Records taken from a data source
|---|

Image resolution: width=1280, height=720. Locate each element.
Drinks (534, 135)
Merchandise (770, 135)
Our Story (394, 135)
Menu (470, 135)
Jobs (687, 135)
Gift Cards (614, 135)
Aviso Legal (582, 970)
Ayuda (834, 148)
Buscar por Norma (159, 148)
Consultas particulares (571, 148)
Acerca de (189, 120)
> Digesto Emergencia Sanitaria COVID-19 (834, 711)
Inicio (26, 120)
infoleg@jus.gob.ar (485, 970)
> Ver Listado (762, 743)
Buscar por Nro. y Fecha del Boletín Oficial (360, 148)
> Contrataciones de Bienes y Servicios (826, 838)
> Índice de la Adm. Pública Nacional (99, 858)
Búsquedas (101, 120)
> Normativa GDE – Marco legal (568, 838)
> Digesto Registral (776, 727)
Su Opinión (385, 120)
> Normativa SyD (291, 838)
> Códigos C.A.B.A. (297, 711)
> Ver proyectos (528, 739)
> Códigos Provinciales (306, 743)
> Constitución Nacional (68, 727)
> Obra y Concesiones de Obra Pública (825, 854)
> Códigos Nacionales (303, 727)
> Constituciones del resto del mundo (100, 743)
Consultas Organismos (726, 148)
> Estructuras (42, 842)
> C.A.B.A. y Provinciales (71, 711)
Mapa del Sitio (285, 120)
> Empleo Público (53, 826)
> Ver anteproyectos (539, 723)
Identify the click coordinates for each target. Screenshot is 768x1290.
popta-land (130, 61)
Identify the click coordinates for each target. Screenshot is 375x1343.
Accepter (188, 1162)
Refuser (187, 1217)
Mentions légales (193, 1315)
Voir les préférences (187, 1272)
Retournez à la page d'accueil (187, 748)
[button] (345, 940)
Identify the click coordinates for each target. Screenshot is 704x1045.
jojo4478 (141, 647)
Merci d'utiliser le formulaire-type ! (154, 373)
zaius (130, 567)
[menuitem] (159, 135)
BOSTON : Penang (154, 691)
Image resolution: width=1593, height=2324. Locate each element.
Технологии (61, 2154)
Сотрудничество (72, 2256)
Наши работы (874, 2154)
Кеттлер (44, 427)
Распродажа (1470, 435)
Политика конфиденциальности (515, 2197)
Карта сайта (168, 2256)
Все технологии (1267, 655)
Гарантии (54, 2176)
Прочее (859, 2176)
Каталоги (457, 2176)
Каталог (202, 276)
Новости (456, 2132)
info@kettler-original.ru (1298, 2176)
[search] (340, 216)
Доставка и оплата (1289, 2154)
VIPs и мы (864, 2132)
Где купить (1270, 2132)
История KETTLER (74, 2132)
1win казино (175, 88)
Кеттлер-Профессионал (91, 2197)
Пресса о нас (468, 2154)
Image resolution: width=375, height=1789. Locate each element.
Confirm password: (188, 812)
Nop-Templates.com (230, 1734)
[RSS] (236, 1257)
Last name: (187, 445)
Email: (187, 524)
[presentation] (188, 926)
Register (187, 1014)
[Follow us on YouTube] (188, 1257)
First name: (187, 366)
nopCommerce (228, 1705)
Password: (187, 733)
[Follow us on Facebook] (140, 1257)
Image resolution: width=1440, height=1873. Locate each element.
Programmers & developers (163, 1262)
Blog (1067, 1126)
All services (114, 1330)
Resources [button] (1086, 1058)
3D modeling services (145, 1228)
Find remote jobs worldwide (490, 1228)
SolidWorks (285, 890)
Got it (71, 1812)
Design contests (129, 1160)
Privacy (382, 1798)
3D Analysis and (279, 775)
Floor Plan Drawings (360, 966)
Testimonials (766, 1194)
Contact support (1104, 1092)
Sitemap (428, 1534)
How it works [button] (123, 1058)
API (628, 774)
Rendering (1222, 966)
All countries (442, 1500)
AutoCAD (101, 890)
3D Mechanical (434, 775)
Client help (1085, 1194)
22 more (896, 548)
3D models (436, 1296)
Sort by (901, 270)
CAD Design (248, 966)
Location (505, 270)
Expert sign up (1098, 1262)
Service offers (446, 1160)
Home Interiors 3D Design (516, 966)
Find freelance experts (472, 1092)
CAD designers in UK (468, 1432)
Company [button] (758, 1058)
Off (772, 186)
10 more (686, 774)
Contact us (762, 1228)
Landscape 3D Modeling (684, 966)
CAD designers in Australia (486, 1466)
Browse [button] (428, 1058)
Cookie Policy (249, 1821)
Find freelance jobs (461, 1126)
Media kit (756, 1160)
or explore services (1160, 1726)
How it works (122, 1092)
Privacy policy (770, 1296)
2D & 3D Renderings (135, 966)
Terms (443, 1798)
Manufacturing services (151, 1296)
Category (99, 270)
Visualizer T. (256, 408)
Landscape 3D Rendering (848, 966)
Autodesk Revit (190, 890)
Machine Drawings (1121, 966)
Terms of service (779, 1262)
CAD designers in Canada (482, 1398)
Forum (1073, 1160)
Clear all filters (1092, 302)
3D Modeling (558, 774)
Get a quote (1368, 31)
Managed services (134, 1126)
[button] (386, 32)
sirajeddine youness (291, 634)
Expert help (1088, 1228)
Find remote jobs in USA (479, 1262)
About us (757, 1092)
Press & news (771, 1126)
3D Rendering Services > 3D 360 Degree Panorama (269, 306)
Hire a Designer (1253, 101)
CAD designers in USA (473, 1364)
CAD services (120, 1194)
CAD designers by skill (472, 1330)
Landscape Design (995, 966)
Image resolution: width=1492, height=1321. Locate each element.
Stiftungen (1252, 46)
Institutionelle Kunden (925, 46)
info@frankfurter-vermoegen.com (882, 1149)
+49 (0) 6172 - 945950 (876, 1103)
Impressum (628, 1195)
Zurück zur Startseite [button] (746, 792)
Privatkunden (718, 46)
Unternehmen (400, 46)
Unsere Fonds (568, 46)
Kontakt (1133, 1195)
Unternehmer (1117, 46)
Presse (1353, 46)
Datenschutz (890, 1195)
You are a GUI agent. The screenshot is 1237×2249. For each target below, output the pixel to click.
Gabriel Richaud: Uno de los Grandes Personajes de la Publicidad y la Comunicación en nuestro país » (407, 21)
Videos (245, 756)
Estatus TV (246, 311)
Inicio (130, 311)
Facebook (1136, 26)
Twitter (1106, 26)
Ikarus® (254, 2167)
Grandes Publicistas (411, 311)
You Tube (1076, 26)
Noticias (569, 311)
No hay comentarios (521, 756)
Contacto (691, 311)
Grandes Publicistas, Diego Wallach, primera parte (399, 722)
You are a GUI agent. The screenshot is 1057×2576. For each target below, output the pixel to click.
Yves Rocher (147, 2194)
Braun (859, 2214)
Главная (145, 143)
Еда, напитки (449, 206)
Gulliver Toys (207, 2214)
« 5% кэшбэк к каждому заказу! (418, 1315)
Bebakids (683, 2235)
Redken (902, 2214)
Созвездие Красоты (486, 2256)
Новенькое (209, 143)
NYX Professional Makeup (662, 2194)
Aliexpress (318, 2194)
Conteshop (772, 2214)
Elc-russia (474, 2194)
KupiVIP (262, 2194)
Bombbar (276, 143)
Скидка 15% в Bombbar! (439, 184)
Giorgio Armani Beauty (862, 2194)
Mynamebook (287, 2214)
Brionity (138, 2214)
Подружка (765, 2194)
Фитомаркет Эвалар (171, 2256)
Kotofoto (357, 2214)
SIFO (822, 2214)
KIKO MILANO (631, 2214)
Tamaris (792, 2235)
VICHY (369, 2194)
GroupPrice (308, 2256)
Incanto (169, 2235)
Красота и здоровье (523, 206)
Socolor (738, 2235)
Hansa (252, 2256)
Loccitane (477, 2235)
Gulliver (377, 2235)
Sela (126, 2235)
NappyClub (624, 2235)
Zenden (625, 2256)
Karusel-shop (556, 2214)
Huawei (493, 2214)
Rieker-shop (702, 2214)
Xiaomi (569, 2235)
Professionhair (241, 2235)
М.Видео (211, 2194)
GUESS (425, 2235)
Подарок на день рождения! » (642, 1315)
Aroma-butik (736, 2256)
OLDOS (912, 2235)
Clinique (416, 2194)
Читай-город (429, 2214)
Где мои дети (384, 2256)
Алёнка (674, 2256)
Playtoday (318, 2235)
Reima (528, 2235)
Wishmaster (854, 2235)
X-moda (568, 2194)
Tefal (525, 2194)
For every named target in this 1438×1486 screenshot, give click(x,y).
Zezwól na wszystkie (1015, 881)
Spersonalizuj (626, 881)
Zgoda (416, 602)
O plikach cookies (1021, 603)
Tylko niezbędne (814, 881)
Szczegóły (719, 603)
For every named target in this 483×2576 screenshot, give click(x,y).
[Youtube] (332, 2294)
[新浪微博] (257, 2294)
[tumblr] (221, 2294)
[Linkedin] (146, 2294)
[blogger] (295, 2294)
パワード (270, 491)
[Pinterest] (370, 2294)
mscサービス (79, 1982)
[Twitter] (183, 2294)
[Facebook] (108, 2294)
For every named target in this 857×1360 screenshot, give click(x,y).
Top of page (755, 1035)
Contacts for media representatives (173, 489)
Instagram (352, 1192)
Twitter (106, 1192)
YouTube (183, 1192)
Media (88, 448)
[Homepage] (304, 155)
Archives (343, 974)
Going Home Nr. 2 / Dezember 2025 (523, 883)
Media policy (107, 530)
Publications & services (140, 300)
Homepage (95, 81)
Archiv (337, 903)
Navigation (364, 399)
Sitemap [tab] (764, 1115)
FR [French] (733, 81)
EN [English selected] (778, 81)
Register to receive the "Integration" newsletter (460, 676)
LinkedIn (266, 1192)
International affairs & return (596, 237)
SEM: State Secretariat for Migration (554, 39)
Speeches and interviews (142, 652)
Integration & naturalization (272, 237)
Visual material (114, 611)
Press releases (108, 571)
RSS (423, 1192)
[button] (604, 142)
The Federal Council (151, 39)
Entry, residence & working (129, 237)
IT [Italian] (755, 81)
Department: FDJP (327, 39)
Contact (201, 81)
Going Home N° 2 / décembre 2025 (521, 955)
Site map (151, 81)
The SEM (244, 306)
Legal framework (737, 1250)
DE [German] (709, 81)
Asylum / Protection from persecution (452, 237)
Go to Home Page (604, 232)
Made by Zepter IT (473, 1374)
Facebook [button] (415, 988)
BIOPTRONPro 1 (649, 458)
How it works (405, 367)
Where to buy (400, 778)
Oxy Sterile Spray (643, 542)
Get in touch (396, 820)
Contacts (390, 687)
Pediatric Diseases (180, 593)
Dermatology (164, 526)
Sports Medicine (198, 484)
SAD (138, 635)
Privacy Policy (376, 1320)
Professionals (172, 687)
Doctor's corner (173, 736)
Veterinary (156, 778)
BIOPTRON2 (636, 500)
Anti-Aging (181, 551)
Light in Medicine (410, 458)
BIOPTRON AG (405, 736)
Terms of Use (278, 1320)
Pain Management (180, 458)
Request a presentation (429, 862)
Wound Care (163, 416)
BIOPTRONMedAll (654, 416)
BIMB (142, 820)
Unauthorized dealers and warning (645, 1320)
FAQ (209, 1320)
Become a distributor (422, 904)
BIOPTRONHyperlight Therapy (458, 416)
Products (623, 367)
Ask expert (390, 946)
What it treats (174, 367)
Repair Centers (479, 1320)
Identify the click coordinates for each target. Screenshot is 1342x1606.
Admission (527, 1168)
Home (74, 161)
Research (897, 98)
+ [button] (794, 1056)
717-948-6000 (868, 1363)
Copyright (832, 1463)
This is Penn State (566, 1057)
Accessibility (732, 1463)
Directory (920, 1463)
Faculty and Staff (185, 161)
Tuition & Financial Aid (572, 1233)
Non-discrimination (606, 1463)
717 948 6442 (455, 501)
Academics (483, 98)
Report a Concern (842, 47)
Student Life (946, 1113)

|---|

# PROBLEM STATEMENT
Rewrite in full each line in the part of the material that opens with the line containing "Find freelance experts (472, 1092)" and closes with the line containing "Privacy policy (770, 1296)", both included. Keep the requests as they are, and shift every coordinate in the answers by -13.

# RESPONSE BELOW
Find freelance experts (459, 1079)
CAD designers in UK (455, 1419)
Company [button] (745, 1045)
Off (759, 173)
10 more (673, 761)
Contact us (749, 1215)
Landscape 3D Modeling (671, 953)
CAD designers in Australia (473, 1453)
Browse [button] (415, 1045)
Cookie Policy (236, 1808)
Find freelance jobs (448, 1113)
Media kit (743, 1147)
or explore services (1147, 1713)
How it works (109, 1079)
Privacy policy (757, 1283)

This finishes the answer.